Investing a portion of your savings in high-yield dividend-paying stocks can boost your income, even in a challenging market. Moreover, high-yield dividend stocks have lower payback periods and enable investors to reinvest the same to create wealth in the long term. Against this backdrop, here is my top no-brainer, high-yield Canadian stock worth buying in 2023.
Top high-yield dividend stock
The Canadian stock market has several high-quality stocks offering dependable dividends and high yields. However, Enbridge (TSX:ENB), with its impressive dividend payout and growth history and attractive yield, remains my top pick in all market conditions.
Enbridge owns energy infrastructure assets. It transports and exports crude oil and other liquid hydrocarbons. Further, it operates a regulated natural gas utility business. In addition, Enbridge also has a small and growing portfolio of renewable energy facilities.
Thanks to its high-quality asset base, Enbridge transports a significant amount of oil and gas in North America. Moreover, this large-cap company sports a market cap of more than $97 billion.
Enbridge has a solid track record of consistently delivering annual dividend increases and enhancing shareholder returns. It has paid a regular dividend for over 68 years. Furthermore, it raised the same for 28 consecutive years. Enbridge’s dividend grew at a CAGR (compound annual growth rate) of 10% since 1995. Impressively, Enbridge stock offers a compelling dividend yield of over 7.3% (based on its closing price of $48.15 on July 11).
Why is Enbridge a dependable income stock?
Enbridge, with its high-quality assets, plays a key role in energy supply. Thus, the company witnesses high utilization of its existing network that supports consistent growth. Further, its disciplined capital-allocation strategy and diversified portfolio of conventional and low-carbon energy assets enable it to generate low-risk and resilient cash flows across commodity and economic cycles.
Thanks to its resilient business, Enbridge continued to pay and grow its regular dividend even amid the pandemic when most energy companies suspended or lowered their payouts due to diminishing demand.
Enbridge also benefits from long-term contracts, regulated cost-of-service tolling frameworks, power-purchase agreements, and low-risk commercial arrangements.

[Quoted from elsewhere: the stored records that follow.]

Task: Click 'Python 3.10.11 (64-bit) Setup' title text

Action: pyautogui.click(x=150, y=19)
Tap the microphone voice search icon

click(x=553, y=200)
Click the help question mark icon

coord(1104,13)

Looking ahead, Enbridge’s two-pronged growth strategy, including the selective investment in conventional businesses and lower-carbon platforms like renewables, hydrogen, and carbon capture and storage, position it well to capitalize on the energy demand. Furthermore, its focus on strengthening its balance sheet and investments in low capital intensity and regulated utility or utility-like projects augur well for DCF (distributable cash flow) growth.
It’s worth highlighting that Enbridge expects to generate sufficient self-funding capacity each year that will enable the company to invest in growth opportunities without diluting shares and maintaining key credit metrics. Besides organic growth, complementary accretive acquisitions will likely accelerate its growth and support higher payouts.
Bottom line
Enbridge’s solid dividend payment and growth history, resilient business model, growing cash flows, and stellar yield make it a dependable stock to earn worry-free income. Furthermore, Enbridge’s target dividend-payout ratio of 60-70% of DCF is well covered and sustainable in the long run.